> [What needs to be done]
Which lines of the data contain the string "blue"? Copy every one of them.

Collected data entries
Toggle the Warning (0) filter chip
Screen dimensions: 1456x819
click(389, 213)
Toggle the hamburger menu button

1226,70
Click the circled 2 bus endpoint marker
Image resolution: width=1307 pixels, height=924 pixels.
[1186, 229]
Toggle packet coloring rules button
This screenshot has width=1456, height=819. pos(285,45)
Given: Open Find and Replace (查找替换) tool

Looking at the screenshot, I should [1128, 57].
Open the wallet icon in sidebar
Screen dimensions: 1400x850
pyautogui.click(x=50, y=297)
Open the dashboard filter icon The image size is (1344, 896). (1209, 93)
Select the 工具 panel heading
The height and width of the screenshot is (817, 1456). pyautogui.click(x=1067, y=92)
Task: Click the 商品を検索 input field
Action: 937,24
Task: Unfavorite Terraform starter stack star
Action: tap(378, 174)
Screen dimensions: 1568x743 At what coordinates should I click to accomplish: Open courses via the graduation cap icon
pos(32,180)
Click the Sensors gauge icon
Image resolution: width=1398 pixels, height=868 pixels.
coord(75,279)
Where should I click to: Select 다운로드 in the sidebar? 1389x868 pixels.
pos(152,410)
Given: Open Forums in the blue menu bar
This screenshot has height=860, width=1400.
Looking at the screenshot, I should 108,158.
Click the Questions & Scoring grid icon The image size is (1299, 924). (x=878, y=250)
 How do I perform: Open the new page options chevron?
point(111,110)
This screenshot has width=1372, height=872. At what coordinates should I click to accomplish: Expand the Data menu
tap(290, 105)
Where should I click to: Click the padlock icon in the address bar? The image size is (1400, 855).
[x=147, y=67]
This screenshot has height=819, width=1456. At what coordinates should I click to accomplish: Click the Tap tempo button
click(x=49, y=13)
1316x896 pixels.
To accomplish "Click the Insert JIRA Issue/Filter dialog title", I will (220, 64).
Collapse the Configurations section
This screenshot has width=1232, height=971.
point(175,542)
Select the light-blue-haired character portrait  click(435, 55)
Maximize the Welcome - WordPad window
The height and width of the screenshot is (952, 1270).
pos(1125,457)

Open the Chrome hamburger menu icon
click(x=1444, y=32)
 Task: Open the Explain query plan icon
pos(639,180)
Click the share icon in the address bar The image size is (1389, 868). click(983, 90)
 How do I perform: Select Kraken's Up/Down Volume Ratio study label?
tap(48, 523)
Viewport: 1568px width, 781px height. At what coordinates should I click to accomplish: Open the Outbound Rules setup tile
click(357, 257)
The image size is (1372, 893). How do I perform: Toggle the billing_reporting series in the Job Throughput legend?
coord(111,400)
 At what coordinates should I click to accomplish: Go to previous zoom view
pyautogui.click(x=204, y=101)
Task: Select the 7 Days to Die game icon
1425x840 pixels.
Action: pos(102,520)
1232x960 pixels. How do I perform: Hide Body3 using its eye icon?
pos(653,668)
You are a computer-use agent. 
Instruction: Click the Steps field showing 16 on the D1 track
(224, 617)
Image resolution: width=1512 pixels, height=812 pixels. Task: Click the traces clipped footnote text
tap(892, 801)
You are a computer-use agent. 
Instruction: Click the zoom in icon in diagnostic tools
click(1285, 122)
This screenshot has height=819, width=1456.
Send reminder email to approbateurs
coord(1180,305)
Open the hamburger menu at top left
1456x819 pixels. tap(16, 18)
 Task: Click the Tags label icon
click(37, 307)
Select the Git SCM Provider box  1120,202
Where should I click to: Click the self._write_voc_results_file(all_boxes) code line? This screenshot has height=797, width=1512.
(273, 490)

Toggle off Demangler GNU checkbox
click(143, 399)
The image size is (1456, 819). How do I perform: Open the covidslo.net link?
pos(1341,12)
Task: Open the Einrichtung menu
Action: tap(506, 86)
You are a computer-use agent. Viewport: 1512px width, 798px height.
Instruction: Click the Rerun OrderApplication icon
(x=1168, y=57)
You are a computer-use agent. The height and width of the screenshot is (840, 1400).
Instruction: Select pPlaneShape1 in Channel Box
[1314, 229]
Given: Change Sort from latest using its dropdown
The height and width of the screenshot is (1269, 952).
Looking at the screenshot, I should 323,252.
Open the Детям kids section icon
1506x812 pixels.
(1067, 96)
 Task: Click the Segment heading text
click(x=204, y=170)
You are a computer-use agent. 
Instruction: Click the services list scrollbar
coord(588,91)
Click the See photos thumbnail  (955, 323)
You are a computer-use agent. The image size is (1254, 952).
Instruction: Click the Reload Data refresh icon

> [Solved exercise]
Given: Open Forums in the blue menu bar
Select the light-blue-haired character portrait  click(435, 55)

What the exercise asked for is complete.